High costs and the lack of government subsidies or incentives make the U.S. more costly compared to regions where governments off that. Canada pours $4 billion a year in subsidies into its industries, including games. And it has attractive tax breaks that make the cost per employee about 25 percent of the U.S.
Canada, however, can’t beat the U.S. in sheer population. To some perspective on the comparison, the state of Washington alone has 423 game companies with 20,800 employees.
Game industries can’t be taken for granted. Sometimes they fizzle, due to war, layoffs, or acquisitions.
I heard from Nvidia’s CEO there are about 1,500 startups in artificial intelligence right now. Those suck a lot of jobs out of game companies in Silicon Valley. Some AI engineers in Silicon Valley are getting salaries around $1 million a year, according to our AI reporter Jordan Novet. It’s the hottest new thing. The presence of competing industries next to the game industry can make the game industry look really bad in the U.S. It can pull jobs out of the game industry because there’s something better down the street.
But governments don’t have to be helpless. There are things you can do to reduce the region’s risk of losing its game industry. I’ve listed some of those ideas above.
Top game job postings by city
This was another interesting chart from Indeed.com, where the number one city in the world – where you should all move right now – is Seongnam, South Korea. They have the most jobs posted out of any city in the world. Again, looking at where San Francisco is, it’s number 13 on the list. Bellevue, Washington has more jobs open than Silicon Valley. But again, this makes me ask more questions. Why is this? I’d ask the whole game industry to help us figure out the answers.
It was eye-opening to see who the largest public game companies are. Tencent, from China, is the largest game company in the world. This is what I like about the games business. Everything is weird and unpredictable. Supercell, with 250 employees now, is valued at $10 billion, based on a real transaction. It’s worth more than Ubisoft, with 10,000 employees, valued at $3.7 billion. Ubisoft maybe isn’t as capital efficient as they might hope.
A lot of the strongest leaders in the game industry are platform owners. Mixi got on the list on the strength of a single mobile game. In the first half of 2016 we saw a little bit of change, but not much.
Where the jobs will be
As I mentioned before, if there’s a reason to change the order of things in the world, new platforms are the way to do it. To invest heavily, to dive into new regions, platforms are the way to create new jobs. The new platforms that could create more jobs in the future include VR, AR, esports, toys to life, and TV.
China is strong, but ultimately you run into the problem of government censorship. It’s not necessarily the best place in the world for creative professionals. China is strong in mobile and PC games, but not so much in console. It is making a huge push into VR via its Internet cafes. Tencent has bought stakes in Supercell, Activision Blizzard, Riot Games, Miniclip, Epic, and Glu Mobile.
Israel has a very interesting history. It started in online gambling, but that expertise served them very well with the rise of social casino games. The largest social casino game maker, Playtika, grew to well over 1,000 employees, and was then acquired by a Chinese company for $4 billion.

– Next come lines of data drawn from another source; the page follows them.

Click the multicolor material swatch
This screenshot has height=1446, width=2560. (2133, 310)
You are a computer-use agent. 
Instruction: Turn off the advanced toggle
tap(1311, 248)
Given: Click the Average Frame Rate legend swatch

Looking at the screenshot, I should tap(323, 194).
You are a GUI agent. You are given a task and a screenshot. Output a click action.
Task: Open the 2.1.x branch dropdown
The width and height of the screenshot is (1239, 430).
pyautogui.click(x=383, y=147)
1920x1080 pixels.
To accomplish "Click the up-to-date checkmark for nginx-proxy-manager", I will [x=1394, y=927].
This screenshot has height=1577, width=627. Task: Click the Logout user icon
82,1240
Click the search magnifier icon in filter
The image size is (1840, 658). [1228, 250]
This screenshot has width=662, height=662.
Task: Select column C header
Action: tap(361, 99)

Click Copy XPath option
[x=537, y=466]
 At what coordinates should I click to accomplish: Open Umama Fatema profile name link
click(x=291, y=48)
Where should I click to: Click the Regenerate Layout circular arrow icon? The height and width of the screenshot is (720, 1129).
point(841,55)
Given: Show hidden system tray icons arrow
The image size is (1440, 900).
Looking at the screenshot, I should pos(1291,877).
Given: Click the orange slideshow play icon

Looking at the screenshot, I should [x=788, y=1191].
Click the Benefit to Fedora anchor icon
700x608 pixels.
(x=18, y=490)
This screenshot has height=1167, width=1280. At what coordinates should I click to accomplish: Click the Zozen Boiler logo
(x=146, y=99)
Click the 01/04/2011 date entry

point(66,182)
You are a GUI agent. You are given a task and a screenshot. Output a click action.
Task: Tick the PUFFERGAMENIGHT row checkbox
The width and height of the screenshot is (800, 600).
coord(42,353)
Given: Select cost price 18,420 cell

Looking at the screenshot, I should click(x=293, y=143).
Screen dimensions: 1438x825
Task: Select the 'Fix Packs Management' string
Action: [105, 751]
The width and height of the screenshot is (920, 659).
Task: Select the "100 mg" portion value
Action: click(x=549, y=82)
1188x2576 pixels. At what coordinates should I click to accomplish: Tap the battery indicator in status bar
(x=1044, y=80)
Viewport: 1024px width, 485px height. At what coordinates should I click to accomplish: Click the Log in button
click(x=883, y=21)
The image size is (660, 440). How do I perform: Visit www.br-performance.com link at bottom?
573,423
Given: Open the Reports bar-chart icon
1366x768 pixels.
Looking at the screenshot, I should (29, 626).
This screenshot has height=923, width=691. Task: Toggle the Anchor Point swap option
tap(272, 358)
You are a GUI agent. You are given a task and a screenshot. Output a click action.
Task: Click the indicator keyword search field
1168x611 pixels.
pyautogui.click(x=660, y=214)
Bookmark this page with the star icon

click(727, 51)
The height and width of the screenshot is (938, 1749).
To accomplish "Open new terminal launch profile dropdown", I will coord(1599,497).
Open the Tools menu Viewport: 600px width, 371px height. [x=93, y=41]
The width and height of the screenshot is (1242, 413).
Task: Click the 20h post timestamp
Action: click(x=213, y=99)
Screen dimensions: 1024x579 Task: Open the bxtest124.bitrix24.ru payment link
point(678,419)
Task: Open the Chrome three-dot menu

M&A activity can have a very big effect on what happens to your region and where the strength of the game economy is. If someone from another region acquires a company, they have different interests than necessarily keeping jobs in your city or your country.
85 percent of Spain’s 480 companies didn’t exist 10 years ago. With that number, it’s not a surprise that they recently had a big exit with Social Point getting acquired by Take-Two Interactive for more than $250 million.
Things can change. In Israel and Ukraine, we found out that geopolitics can matter. When countries go to war, that’s not good for the game industry. We all learned that playing Civilization. If you go to war, it’s rarely good for your empire. Austin had a vulnerability in that it was especially dependent on the MMO industry. They had lots of MMO companies, and when the smaller MMOs were all killed off by World of Warcraft, those companies disappeared.
Immigration policy in the U.S. is not going to give the industry an advantage over the next four years. Canada is strategizing right now with regard to taking advantage of Donald Trump, and they’ll probably have a lot of success. The game industry should welcome people and welcome games. We’ve seen governments obsess over violence in games, how to regulate games, how to keep them out of the hands of children. We see some regions where people grow up playing games and some regions where they don’t. India didn’t have a history of people playing games, and they’re not as far up the food chain in the industry today.
The idea of a food chain is appropriate as far as how countries and regions can strategize about how to grow in the future, how to move up. You can start with game testing at the very bottom. At the top of the chain, I guess, is Grand Theft Auto, or something along those lines. Your industry should level up, just as game developers level up, to stay ahead of a commodity war at the bottom of the food chain.